Thursday, September 04, 2008

The Experience Issue

The Left keeps harping on Sarah Palin's lack of qualifications to be "a heartbeat away from being president". When Republicans point out that their ticket has the experienced candidate on the top, the Left counter-charges that Obama's campaign is good enough.

Now, you could make the point that running a national campaign is a big job and should count as executive experience but that isn't what they mean. Newsweek's Johnathan Alter is typical:
Obama won 18 million votes, faced countless tough interviews and emerged with a reputation for fluency in discussing affairs of state, whatever one thinks of his politics. Palin's vote totals for mayor were measured in the hundreds; she has served only 20 months as governor of a state half the size of Brooklyn, and knows nothing of national or international issues beyond energy.
Part of this is easy to dismiss - Palin has served 20 months as governor, Obama has served 32 months as junior senator and spent most of it campaigning. If all you count is time in office then Obama is unqualified.

The size of the state is also relevant. Ross Perot pointed out in 1992 that Arkansas is a tiny state (although more populous than Alaska) and one of the poorest. Does Alter think that Clinton was unqualified?

Obama's credentials on foreign affairs are debatable. Alter is impressed. I am not. Obama was against the war with Iraq but has never said how Saddam should have been handled instead. He was against the surge. He spent part of the primary in a bidding war with Hillary over how fast they would pull our troops out of Iraq. He still has not admitted that we are winning.

He promises to get along better with other nations (Bush also promised to be more humble when dealing with the international community) but he has also caused concern with trading partners. He threatened to start bombing Pakistan (an ally and a nuclear power) while promising to meet with national leaders who want the destruction of the US. Most recently he seemed to be unaware that Russia has veto power in the UN Security Council. Obama talks a good game but has not shown any real depth.

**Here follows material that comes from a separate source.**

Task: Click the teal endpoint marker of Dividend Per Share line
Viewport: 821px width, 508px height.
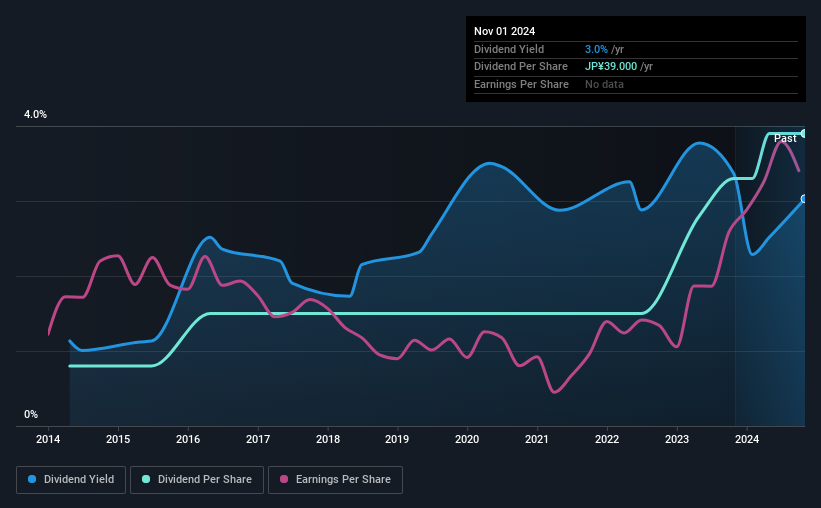Action: (803, 133)
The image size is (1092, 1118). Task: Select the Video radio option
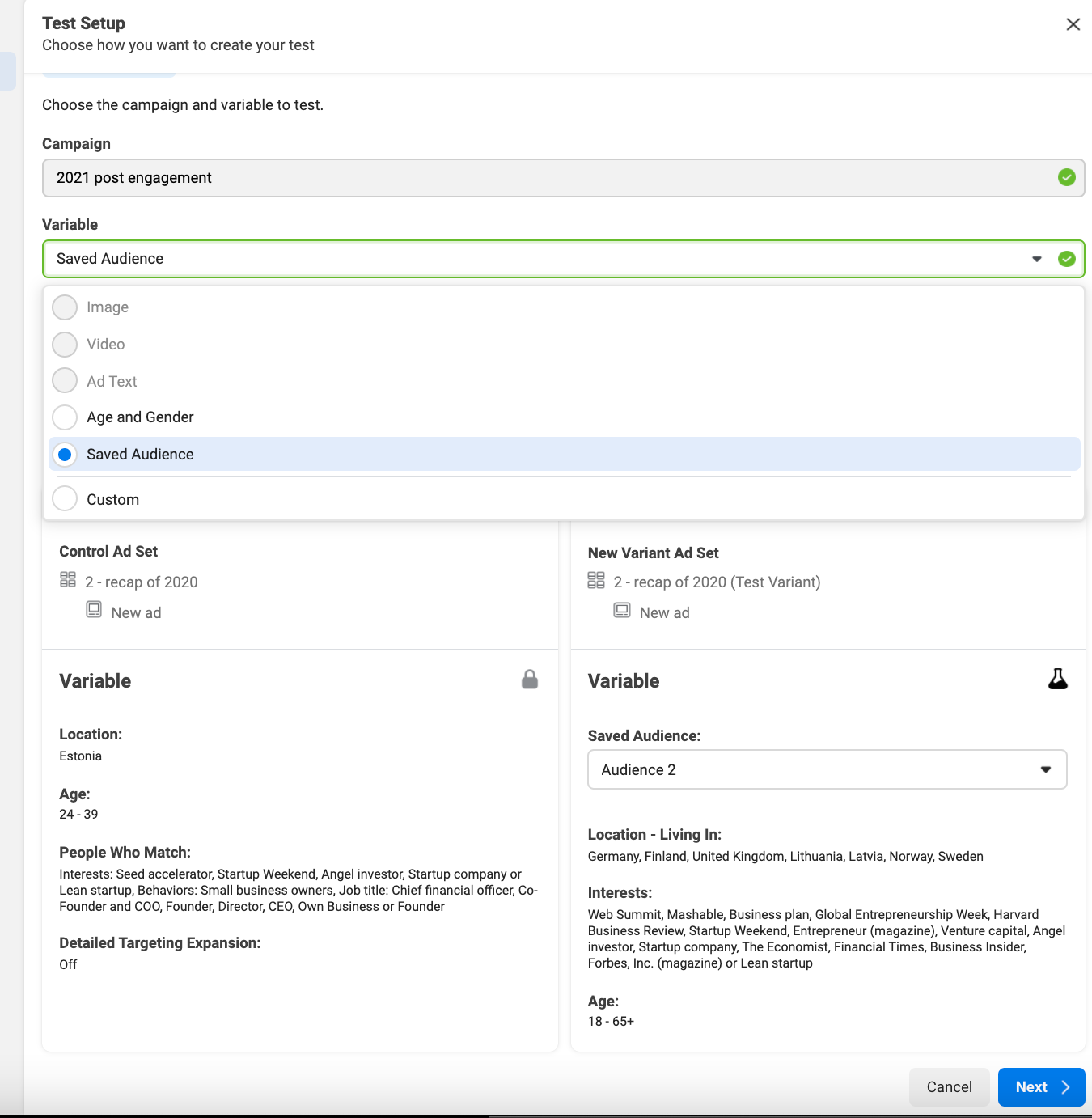65,345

And, it should be pointed out that presidential candidates seldom have any real foreign policy experience. The last one who did was George H. W. Bush (former ambassador and vice-president). Prior to that you have to go back to Nixon (former vice-president) and Ike. We often elect governors as our president, valuing executive experience over foreign affairs. Palin is just one more in that line and not even at the top of the ticket.

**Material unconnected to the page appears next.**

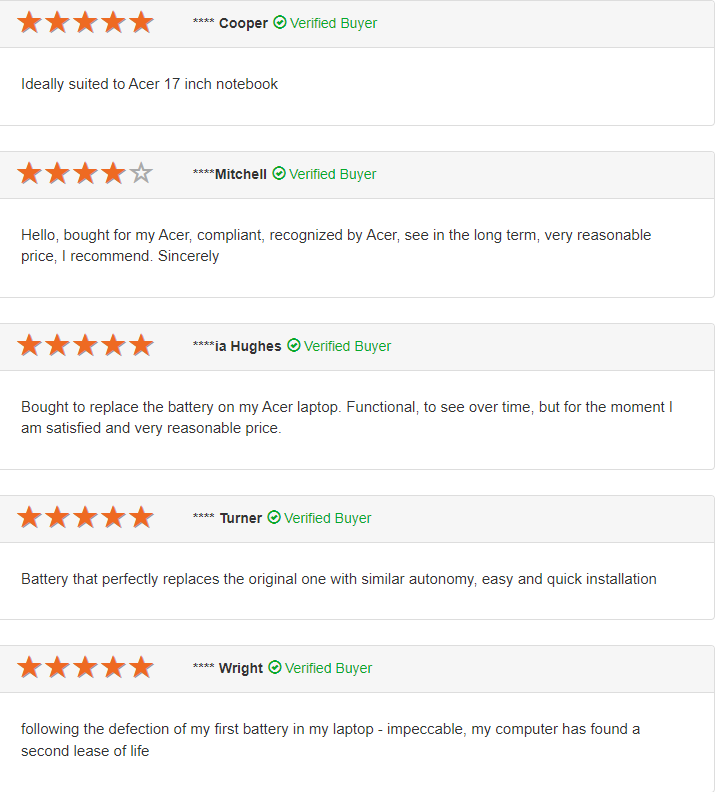Click the first star in Cooper's rating

click(29, 22)
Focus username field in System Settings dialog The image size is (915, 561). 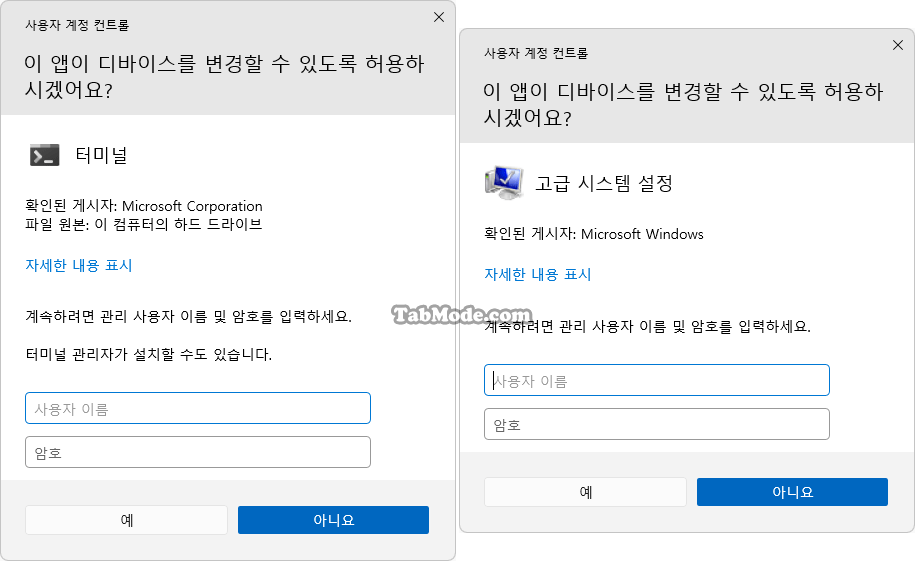656,380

Obama has indicated that he would make up for his lack of foreign policy experience by leaning on Joe Biden. Biden, it will be remembered, was for chopping Iraq into three parts then abandoning it.

That leaves Obama's votes and his participation in debates as his qualification to be president. What this really means is that the voters looked at Obama's thin resume and decided that they wanted him anyway. It doesn't reflect anything exect his ability to sell himself.

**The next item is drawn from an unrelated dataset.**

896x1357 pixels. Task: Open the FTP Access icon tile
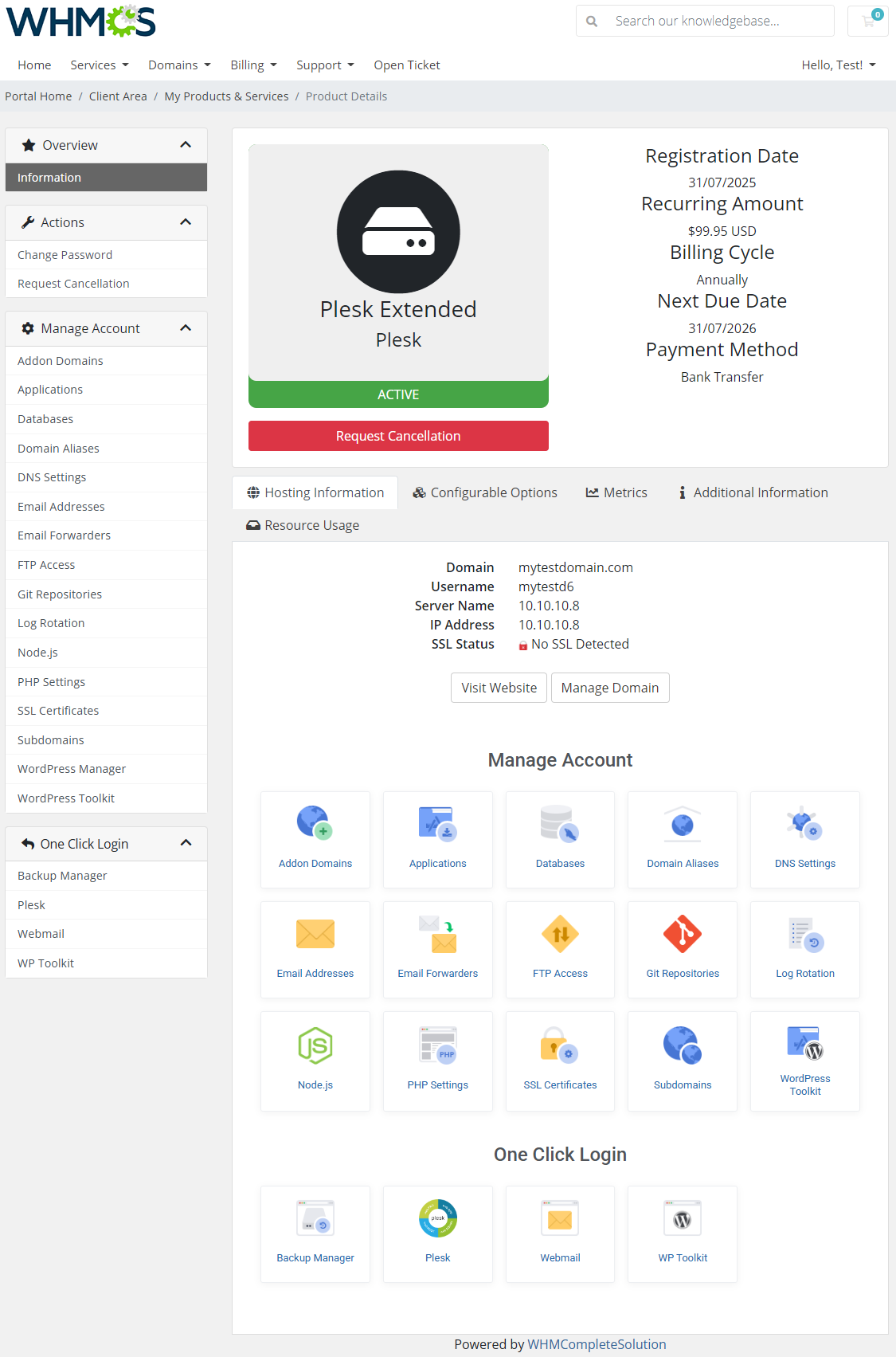coord(560,948)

Palin wasn't (and isn't) running for president so she didn't get any votes.

Biden did run. He came in 5th. In New Hampshire he got 638 votes. He got a consistent 1%-2% of the vote. This raises the question, how can someone who was rejected by 99% of the primary voters be qualified to be vice-president?

All of this is partisan bickering. The Left loves Obama so he must be qualified. They see Palin's lack of experience as a way to hurt McCain so she isn't qualified. It is as simple as that.